* Exercise brief
Skip the pictures. Retype exactly, and only, the lines between the line holding "Open Administrar under Líneas section" and the last line below, inclusive.

(Stored data)
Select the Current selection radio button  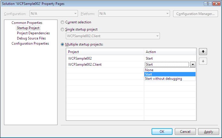click(x=62, y=22)
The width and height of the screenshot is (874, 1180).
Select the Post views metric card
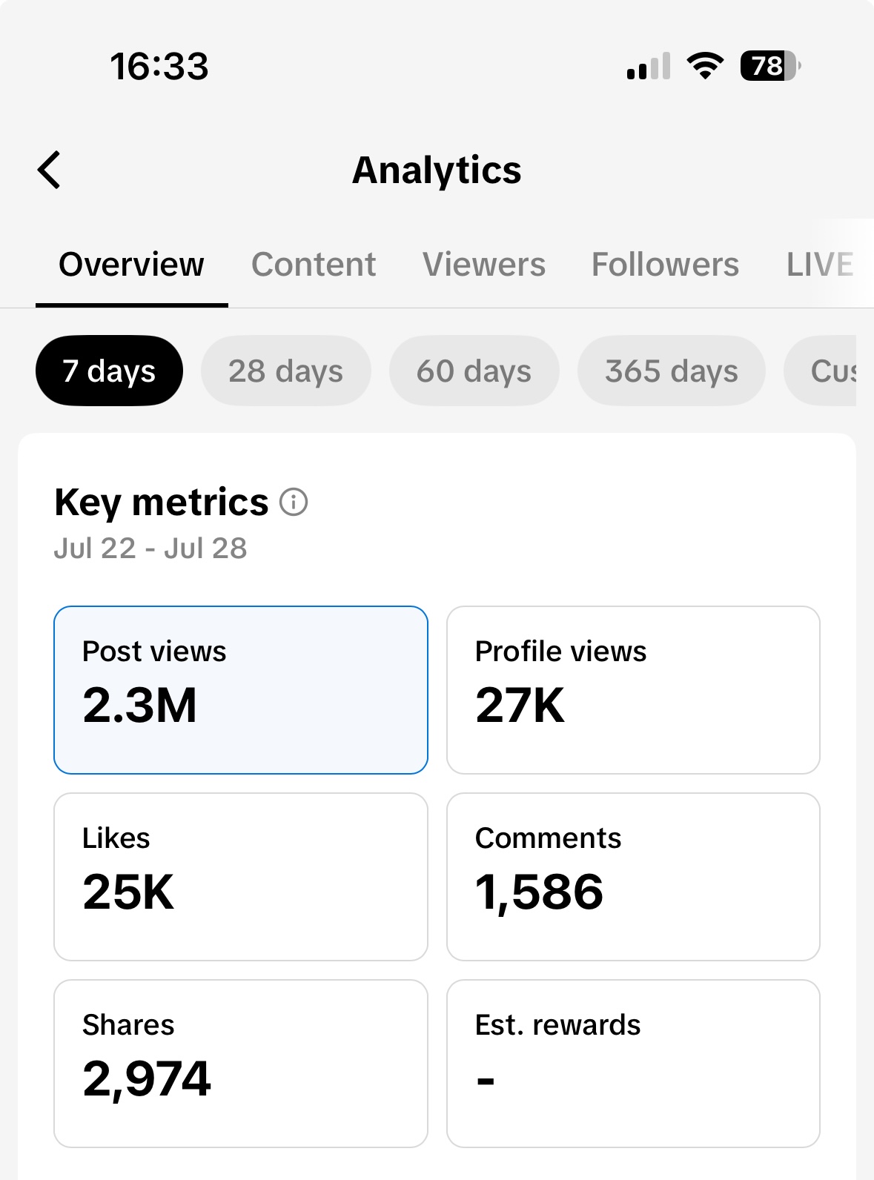(240, 690)
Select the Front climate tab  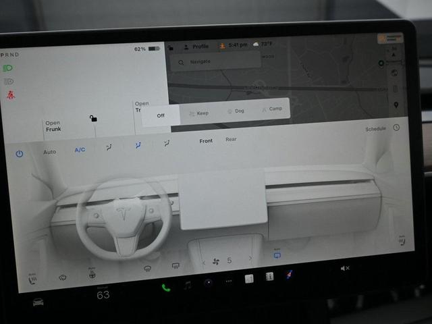tap(206, 140)
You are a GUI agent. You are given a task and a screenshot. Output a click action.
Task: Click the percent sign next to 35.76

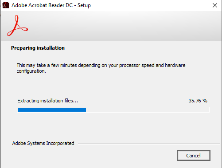click(x=205, y=101)

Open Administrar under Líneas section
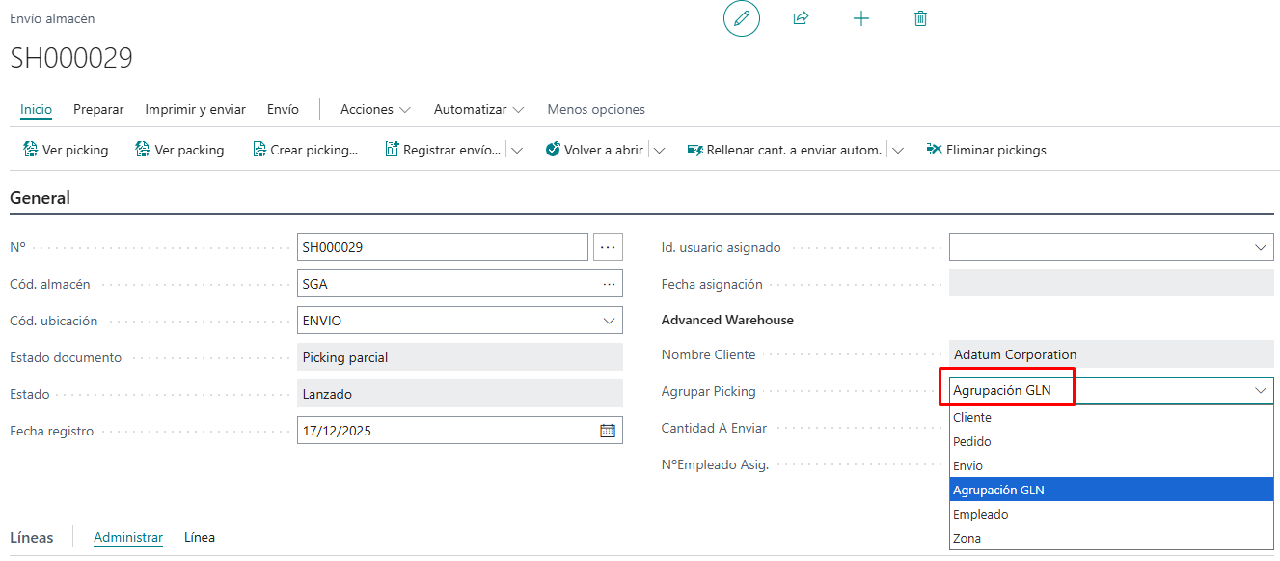pyautogui.click(x=128, y=537)
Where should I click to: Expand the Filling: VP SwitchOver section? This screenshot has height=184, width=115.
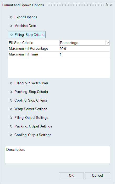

* Exercise solution
Open Administrar under Líneas section
pyautogui.click(x=128, y=537)
Where should I click to: Expand the Filling: VP SwitchOver section? This screenshot has height=184, width=115.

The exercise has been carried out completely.